* **Requests**:
1 - Copy the tender offer passage word for word, from "We note the" to "by Schedule 13E-3.".
2 - Decide whether each statement agrees with the tender offer passage. Answer yes or no, and quote the words from the passage that decide it.
(a) The comment asks for disclosure that addresses the absence of a need for 75% of the shares to be tendered before the offer is completed.
(b) The response says the disclosure mentioned only once that the Minimum Tender Condition could be waived.
(c) One of the Summary Term Sheet items cited in the response mentions a requirement that Purchaser own at least 90% of the outstanding Shares.
3 - List every schedule and every offer document named in the tender offer passage. Leave out the sections within those documents.

* **Document extract**:

We note the revision made in paragraph 18 of your amendment to the Schedule TO and you waiver of the minimum tender condition. Revise the disclosure referenced above to specifically address the fairness of the transaction (and the absence of a need for 75% of the shares to be tendered before the offer is completed) given that you no longer have a minimum tender condition. Also, revise all of your disclosure in light of the waiver of the minimum tender condition, as that waiver appears to affect your fairness determination. Finally, be sure to revise your disclosure to extent any future changes to the terms of the offer have a similar effect on the disclosure required by Schedule 13E-3.
 
Response:   We respectfully note to the staff that the disclosure in the Offer to Purchase and Amended and Restated Offer to Purchase has clearly stated, in multiple locations, that AFG and Purchaser can waive the Minimum Tender Condition and elect to purchase all Shares tendered in the Offer.  See, for example, in the Amended and Restated Offer to Purchase, “Summary Term Sheet—If I decide not to tender, but Purchaser waives the requirement that it own at least 90% of the outstanding Shares (on a fully-diluted basis) and purchases all of the Shares tendered, how will the Offer affect my shares” and “Special Factors—Section 7. Effects of the Offer - Effects of the Offer if Purchaser Purchases all Shares Tendered in the Offer.”

* **Data entries**:
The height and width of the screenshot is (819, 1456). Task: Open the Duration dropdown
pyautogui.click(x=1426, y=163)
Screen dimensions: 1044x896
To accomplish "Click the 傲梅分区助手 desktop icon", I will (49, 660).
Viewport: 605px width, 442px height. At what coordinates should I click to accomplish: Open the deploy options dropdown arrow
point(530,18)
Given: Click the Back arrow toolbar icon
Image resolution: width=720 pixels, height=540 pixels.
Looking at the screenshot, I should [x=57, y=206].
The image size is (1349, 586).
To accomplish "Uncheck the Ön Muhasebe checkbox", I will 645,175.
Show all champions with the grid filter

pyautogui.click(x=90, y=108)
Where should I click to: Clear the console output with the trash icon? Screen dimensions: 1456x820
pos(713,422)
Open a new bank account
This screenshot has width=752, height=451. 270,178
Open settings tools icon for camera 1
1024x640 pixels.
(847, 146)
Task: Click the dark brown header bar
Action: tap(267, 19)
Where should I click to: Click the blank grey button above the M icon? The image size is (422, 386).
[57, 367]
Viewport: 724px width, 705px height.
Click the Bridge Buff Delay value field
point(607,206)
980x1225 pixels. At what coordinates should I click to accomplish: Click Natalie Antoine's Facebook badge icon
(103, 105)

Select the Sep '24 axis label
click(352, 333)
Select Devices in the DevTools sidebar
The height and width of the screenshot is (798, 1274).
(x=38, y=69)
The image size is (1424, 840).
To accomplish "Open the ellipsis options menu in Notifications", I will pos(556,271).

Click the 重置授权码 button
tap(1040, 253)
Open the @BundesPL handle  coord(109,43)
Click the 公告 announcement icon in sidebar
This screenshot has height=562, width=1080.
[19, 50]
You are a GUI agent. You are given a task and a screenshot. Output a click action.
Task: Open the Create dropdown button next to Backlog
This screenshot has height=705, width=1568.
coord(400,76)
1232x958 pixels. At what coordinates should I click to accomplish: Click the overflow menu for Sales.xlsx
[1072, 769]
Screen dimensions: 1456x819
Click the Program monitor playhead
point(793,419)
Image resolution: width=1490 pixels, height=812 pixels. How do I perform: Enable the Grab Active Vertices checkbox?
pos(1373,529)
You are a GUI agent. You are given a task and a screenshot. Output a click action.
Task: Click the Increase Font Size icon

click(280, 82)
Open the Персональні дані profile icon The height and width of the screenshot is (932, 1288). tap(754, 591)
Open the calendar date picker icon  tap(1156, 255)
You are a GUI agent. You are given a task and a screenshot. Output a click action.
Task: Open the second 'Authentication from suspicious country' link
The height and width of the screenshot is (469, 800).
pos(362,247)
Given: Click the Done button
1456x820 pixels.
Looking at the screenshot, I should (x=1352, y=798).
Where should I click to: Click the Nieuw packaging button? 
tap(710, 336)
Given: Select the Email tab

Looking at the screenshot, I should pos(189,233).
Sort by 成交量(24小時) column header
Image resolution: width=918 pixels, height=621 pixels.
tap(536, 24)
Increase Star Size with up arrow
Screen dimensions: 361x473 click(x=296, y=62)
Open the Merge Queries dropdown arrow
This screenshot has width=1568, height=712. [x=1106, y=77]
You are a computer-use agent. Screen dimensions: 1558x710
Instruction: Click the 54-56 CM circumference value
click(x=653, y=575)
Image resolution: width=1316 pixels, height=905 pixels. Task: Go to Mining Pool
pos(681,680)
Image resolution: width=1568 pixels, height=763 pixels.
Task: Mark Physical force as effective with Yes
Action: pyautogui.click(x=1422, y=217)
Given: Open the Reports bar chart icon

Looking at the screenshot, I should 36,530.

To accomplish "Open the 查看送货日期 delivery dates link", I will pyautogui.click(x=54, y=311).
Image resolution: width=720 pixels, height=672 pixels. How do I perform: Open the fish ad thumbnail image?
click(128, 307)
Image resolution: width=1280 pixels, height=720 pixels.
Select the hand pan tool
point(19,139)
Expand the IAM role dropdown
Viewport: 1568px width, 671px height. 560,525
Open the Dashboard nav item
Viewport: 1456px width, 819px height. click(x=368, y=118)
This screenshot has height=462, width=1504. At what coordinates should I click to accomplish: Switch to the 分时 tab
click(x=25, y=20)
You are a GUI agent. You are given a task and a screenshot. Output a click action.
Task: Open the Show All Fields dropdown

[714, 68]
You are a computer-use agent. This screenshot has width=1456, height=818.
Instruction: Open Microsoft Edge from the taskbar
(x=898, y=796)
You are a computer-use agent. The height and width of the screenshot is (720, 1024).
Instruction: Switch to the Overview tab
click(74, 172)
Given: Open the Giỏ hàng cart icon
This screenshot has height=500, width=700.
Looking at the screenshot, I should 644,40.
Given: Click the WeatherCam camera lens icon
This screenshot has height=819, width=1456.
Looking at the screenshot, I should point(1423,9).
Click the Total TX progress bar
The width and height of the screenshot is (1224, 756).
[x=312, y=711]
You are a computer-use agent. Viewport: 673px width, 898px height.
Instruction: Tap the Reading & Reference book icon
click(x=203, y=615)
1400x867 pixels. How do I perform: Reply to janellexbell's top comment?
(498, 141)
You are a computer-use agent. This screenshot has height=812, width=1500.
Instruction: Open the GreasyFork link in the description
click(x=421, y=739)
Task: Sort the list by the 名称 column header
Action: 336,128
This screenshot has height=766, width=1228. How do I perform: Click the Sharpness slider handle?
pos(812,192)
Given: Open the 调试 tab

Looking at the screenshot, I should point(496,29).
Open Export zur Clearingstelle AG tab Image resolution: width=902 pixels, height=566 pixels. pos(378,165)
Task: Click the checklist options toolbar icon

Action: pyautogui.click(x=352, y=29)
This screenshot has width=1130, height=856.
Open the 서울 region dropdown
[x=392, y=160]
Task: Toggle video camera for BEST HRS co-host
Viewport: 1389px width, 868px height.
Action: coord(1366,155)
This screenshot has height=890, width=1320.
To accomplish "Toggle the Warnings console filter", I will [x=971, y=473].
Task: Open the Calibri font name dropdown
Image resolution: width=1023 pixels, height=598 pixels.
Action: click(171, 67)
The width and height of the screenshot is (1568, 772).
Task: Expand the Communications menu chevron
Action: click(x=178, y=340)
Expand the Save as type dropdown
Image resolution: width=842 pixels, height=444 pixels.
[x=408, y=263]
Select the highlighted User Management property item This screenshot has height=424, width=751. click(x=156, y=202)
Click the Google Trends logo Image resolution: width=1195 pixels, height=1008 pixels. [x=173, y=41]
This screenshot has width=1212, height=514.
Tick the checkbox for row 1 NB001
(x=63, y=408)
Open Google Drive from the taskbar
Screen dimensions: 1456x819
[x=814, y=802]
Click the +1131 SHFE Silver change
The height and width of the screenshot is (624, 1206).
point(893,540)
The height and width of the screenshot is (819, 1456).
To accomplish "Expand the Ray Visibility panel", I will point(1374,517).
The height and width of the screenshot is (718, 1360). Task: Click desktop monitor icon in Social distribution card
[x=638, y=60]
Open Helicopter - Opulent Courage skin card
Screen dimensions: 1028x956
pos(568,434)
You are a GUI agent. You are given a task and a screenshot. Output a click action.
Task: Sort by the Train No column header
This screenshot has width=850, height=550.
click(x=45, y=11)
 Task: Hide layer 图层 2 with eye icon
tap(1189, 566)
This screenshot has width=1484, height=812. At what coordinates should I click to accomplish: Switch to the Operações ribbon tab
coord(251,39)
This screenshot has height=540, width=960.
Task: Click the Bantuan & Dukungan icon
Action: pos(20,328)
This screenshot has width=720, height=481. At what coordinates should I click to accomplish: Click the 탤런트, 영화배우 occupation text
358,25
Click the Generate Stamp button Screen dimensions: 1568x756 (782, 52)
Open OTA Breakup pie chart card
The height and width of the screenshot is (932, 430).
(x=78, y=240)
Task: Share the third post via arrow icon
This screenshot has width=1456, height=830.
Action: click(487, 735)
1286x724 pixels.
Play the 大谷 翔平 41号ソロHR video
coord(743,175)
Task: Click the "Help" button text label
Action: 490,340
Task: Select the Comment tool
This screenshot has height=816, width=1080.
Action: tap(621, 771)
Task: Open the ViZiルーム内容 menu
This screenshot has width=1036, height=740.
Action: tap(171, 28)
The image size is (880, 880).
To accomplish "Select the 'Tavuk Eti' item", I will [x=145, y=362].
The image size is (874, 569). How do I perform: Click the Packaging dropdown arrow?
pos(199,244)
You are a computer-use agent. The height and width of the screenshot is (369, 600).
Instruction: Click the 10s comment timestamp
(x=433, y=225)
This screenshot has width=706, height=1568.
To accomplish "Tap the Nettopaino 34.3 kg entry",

* **The answers**:
1 -
We note the revision made in paragraph 18 of your amendment to the Schedule TO and you waiver of the minimum tender condition. Revise the disclosure referenced above to specifically address the fairness of the transaction (and the absence of a need for 75% of the shares to be tendered before the offer is completed) given that you no longer have a minimum tender condition. Also, revise all of your disclosure in light of the waiver of the minimum tender condition, as that waiver appears to affect your fairness determination. Finally, be sure to revise your disclosure to extent any future changes to the terms of the offer have a similar effect on the disclosure required by Schedule 13E-3.

2 -
(a) Yes: "and the absence of a need for 75% of the shares to be tendered before the offer is completed"
(b) No: "has clearly stated, in multiple locations, that AFG and Purchaser can waive the Minimum Tender Condition"
(c) Yes: "Purchaser waives the requirement that it own at least 90% of the outstanding Shares (on a fully-diluted basis)"

3 -
Schedule TO
Schedule 13E-3
Offer to Purchase
Amended and Restated Offer to Purchase